AI Solution Architect | Onsite | Local Candidate | Full Time | USC/GC Preferred

TMS LLC

AI Solution Architect | Onsite | Local Candidate | Full Time | USC/GC Preferred

Tampa, FL
Full Time
Paid
  • Responsibilities

    Job Description

    Role: AI Solution Architect

    Location: Onsite – Tampa, Florida

    Duration: Fulltime

    Experience: 8–15 years of overall IT experience, with at least 3–5 years focused on AI solution architecture and delivery.

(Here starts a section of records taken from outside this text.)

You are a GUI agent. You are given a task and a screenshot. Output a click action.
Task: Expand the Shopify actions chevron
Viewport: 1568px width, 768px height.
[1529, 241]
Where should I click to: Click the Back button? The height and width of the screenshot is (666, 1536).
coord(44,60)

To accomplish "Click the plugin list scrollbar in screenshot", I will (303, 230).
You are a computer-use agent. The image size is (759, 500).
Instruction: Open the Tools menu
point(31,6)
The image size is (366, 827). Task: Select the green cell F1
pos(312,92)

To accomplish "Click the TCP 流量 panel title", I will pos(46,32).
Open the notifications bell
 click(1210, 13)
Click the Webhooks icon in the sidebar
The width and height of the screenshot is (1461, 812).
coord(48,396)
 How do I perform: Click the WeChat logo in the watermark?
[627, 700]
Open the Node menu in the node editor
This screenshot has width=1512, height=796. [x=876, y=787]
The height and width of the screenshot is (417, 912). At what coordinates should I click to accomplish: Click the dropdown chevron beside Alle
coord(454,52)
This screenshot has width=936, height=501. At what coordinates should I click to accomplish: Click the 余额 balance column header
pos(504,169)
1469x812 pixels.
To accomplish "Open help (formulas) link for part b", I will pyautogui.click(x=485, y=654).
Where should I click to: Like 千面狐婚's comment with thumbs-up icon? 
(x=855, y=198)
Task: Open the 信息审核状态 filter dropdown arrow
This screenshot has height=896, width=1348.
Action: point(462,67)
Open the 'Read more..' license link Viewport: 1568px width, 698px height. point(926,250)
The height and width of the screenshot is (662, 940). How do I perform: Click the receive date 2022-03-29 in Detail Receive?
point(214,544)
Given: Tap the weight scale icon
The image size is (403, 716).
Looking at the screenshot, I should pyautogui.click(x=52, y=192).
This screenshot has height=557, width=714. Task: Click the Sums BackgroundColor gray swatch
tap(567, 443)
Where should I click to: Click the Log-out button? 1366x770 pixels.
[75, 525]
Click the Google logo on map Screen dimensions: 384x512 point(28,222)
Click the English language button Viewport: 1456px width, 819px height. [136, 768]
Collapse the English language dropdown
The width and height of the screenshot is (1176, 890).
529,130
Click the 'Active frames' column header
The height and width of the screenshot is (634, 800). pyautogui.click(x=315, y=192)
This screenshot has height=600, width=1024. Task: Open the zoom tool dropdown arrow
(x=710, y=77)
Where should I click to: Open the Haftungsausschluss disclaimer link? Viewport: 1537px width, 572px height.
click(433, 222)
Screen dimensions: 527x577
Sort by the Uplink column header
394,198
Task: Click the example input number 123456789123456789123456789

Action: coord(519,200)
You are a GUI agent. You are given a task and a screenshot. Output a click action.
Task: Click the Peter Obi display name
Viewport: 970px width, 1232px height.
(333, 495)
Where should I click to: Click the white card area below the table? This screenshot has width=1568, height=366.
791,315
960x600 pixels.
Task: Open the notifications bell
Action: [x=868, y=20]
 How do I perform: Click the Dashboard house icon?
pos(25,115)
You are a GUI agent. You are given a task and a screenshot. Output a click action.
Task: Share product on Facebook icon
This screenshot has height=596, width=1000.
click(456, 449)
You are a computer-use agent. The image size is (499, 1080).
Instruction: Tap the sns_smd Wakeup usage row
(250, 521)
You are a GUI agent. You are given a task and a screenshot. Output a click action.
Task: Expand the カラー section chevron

    **Mandatory Skill Tags: AI Solution Architecture, AI solution design, latest AI models, LLMs, enterprise AI architecture, cloud AI/ML platforms, data & MLOps integration **

    Secondary Skill Tags: responsible AI, AI governance, vector databases, RAG, semantic search, MLOps tools, cloud-native architecture, microservices, Kubernetes, agile delivery


    Job Summary:

    The Onsite AI Solution Architect will lead the end-to-end architecture, design, and implementation of AI and AI-native solutions for Advantive. This role will closely collaborate with business stakeholders, product owners, data teams, and engineering to translate business requirements into scalable, secure, and robust AI architectures. The architect will provide thought leadership on latest AI models and LLMs and ensure best practices, governance, and standards are adopted across AI initiatives.


    Key Responsibilities:

    • Lead the architecture, design, and technical roadmap for AI and AI-native solutions aligned to Advantive’s business strategy.
    • Translate business and functional requirements into scalable AI solution architectures, covering data, model, application, and integration layers.
    • Evaluate, select, and integrate latest AI models and LLMs (including cloud and third-party services) into enterprise applications and workflows.
    • Define reference architectures, patterns, standards, and reusable components for AI solution delivery across the organization.
    • Collaborate with data engineers, MLOps engineers, application developers, and product teams to ensure high-quality, production-grade AI deployments.
    • Establish non-functional requirements (performance, security, reliability, observability) and ensure AI solutions meet enterprise architecture and compliance guidelines.
    • Conduct technical reviews, PoCs, and feasibility assessments for new AI use cases and guide teams on best practices and optimization.
    • Provide architectural leadership, mentoring, and guidance to project teams, driving continuous improvement and innovation in AI solution delivery.

    Required Skills:

    • Strong experience in AI Solution Architecture, designing and delivering enterprise-grade AI solutions.
    • Proven expertise in architectural design involving AI solutions, including end-to-end solution blueprints and reference architectures.
    • Hands-on knowledge of designing AI-based solutions using machine learning, deep learning, and LLM-based approaches.
    • In-depth understanding of latest AI models and large language models (LLMs), including their capabilities, limitations, and suitable use cases.
    • Experience with AI/ML platforms and services (e.g., Azure AI, AWS AI/ML, Google Cloud AI, or equivalent).
    • Solid understanding of data architecture concepts, including data pipelines, feature stores, model deployment, and monitoring (MLOps).
    • Strong background in application integration patterns (APIs, microservices, event-driven architecture) for embedding AI into products and workflows.
    • Ability to create high-quality architectural artifacts (HLDs, LLDs, sequence diagrams, data flow diagrams) and communicate them to technical and non-technical stakeholders.
    • Strong stakeholder management, communication, and leadership skills to drive consensus and decision-making.

    Good to Have Skills

    • Experience with AI governance, model risk management, and responsible AI practices (fairness, explainability, security, and privacy).
    • Familiarity with vector databases, semantic search, RAG (Retrieval-Augmented Generation), and knowledge-graph-based solutions.
    • Exposure to MLOps tools and frameworks for CI/CD of ML models and LLM-based applications.
    • Experience in designing multi-tenant, cloud-native architectures using containers and orchestration (Docker, Kubernetes).
    • Knowledge of enterprise integration with ERP/CRM/line-of-business applications.
    • Prior experience in leading AI architecture for product-based or ISV organizations.
    • Experience working in agile delivery environments and collaborating with distributed teams.

    Educational Qualification

    Bachelor’s or Master’s degree in Computer Science, Information Technology, Engineering, or a related discipline from a recognized institution.

  • Qualifications

    Additional Information

    All your information will be kept confidential according to EEO guidelines.